● Required work
Would you give the number of lines below in which the string "MONOGRAMMES" appears? Nothing else is needed.

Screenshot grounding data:
=== Section Start ===

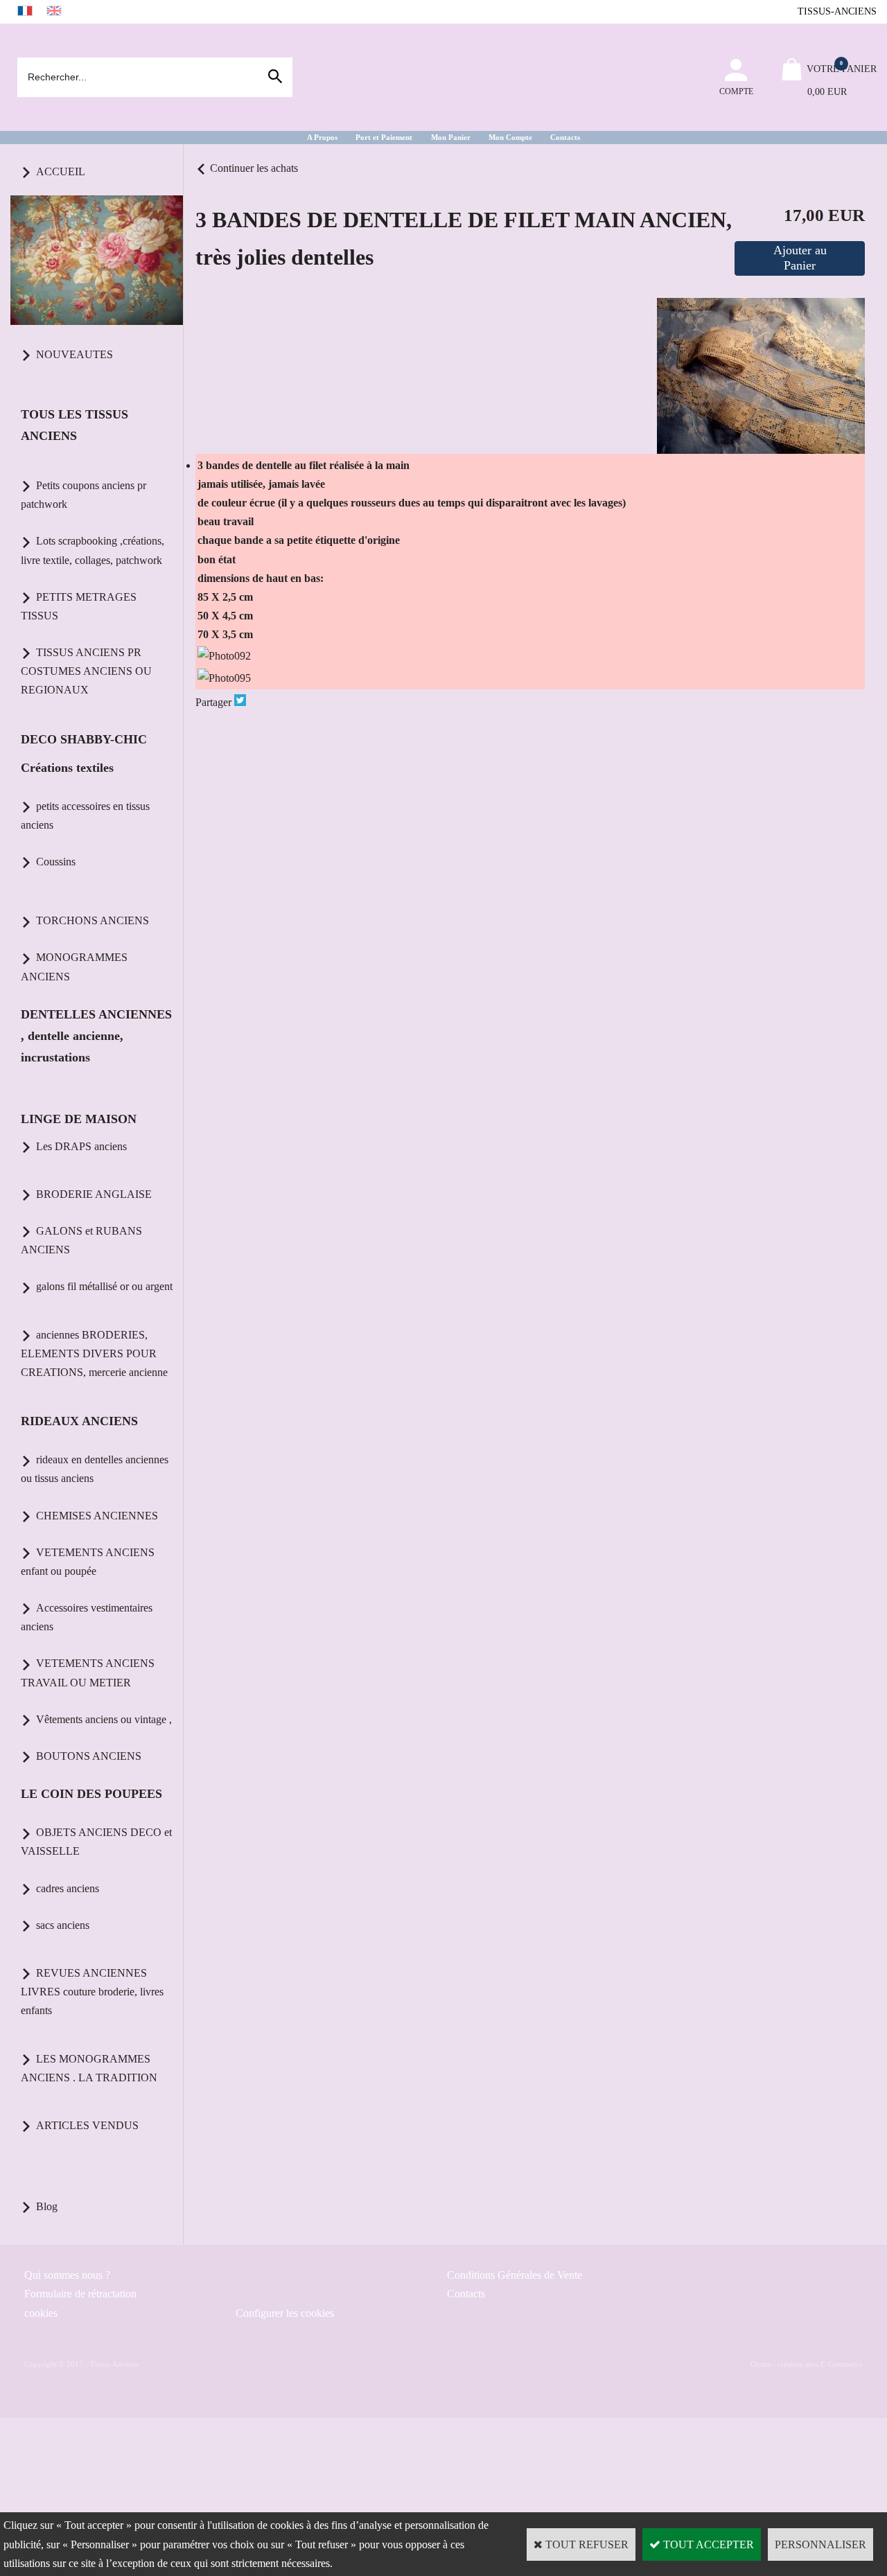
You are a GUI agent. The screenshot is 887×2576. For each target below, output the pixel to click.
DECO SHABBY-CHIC (84, 739)
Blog (47, 2206)
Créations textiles (67, 768)
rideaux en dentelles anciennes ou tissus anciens (94, 1469)
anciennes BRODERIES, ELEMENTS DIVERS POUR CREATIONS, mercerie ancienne (94, 1353)
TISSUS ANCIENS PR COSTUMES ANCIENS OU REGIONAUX (86, 671)
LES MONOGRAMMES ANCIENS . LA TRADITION (89, 2068)
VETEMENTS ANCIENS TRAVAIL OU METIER (88, 1672)
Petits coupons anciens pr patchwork (83, 494)
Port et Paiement (383, 137)
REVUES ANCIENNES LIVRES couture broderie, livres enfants (92, 1991)
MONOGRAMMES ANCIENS (74, 966)
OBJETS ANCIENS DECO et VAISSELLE (96, 1841)
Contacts (565, 137)
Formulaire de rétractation (80, 2294)
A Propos (322, 137)
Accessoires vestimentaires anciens (86, 1617)
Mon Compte (510, 137)
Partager (213, 702)
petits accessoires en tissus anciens (85, 815)
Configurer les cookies (285, 2313)
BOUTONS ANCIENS (88, 1756)
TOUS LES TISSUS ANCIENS (74, 425)
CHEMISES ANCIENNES (97, 1515)
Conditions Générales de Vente (514, 2275)
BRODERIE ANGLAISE (94, 1194)
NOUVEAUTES (74, 354)
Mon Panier (451, 137)
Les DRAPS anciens (81, 1146)
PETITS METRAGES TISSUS (79, 606)
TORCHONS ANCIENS (92, 920)
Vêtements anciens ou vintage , (104, 1719)
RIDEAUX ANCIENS (79, 1421)
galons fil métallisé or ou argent (104, 1286)
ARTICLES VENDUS (87, 2125)
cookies (41, 2313)
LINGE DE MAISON (79, 1119)
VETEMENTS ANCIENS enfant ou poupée (88, 1561)
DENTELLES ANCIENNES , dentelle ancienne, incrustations (96, 1035)
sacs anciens (62, 1925)
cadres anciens (67, 1888)
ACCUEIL (60, 171)
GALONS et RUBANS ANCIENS (81, 1240)
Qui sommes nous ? (67, 2275)
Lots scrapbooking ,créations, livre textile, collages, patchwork (92, 550)
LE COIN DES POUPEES (91, 1794)
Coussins (56, 861)
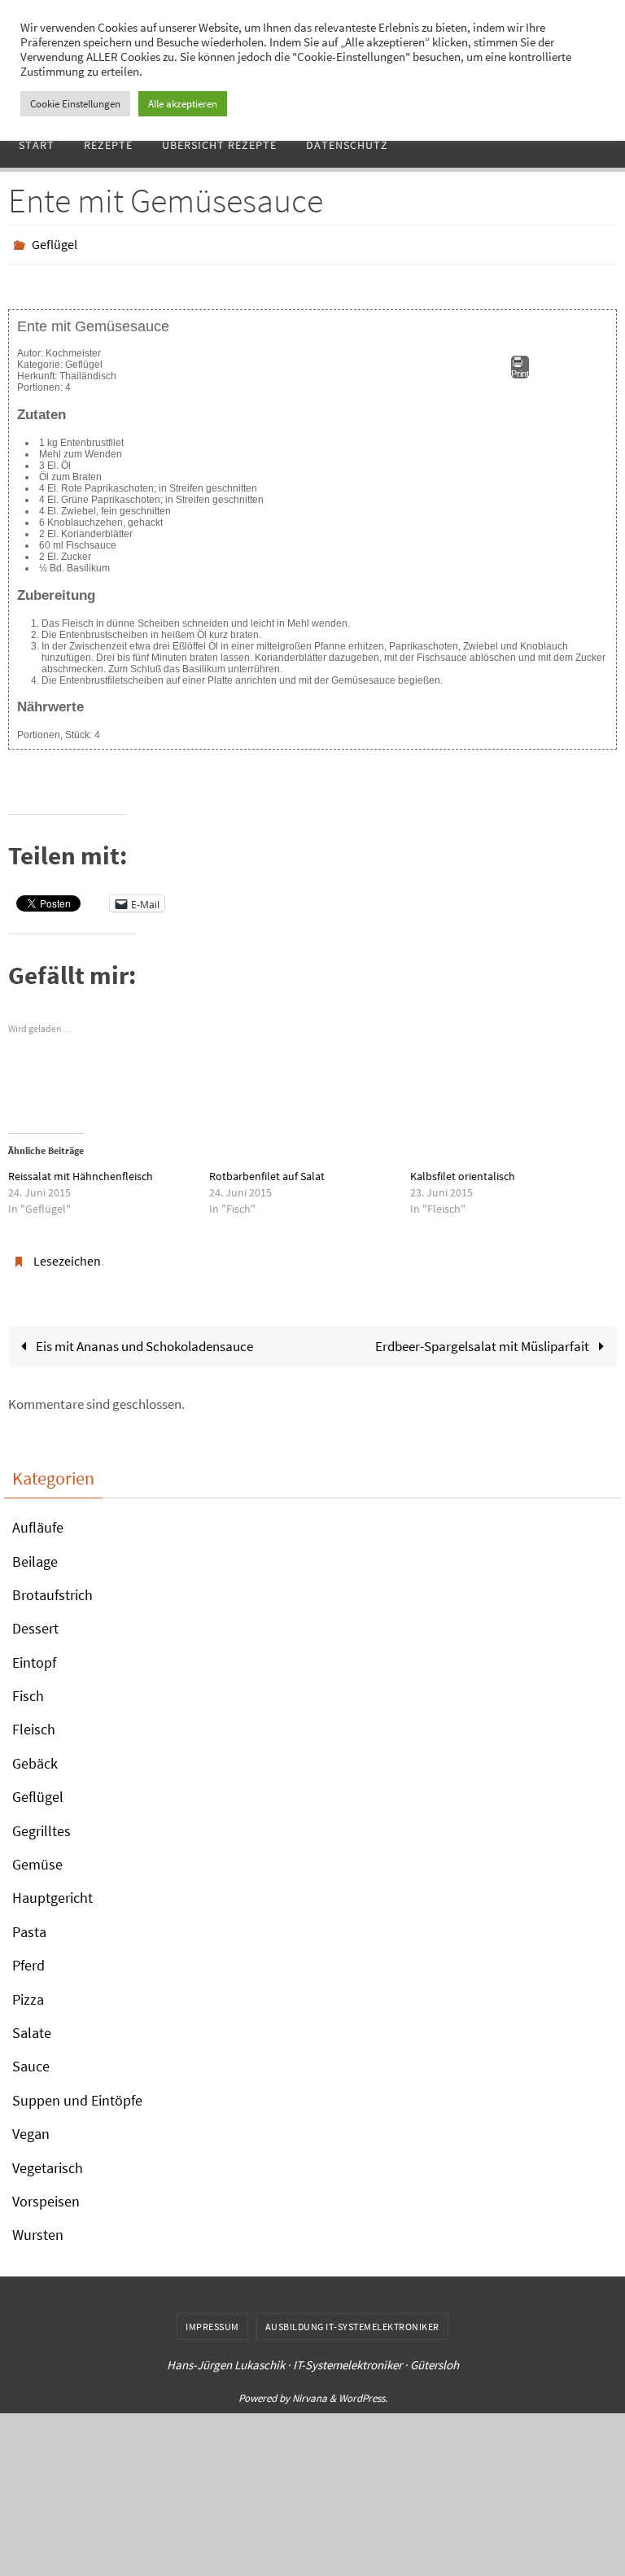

=== Section End ===

● Result
2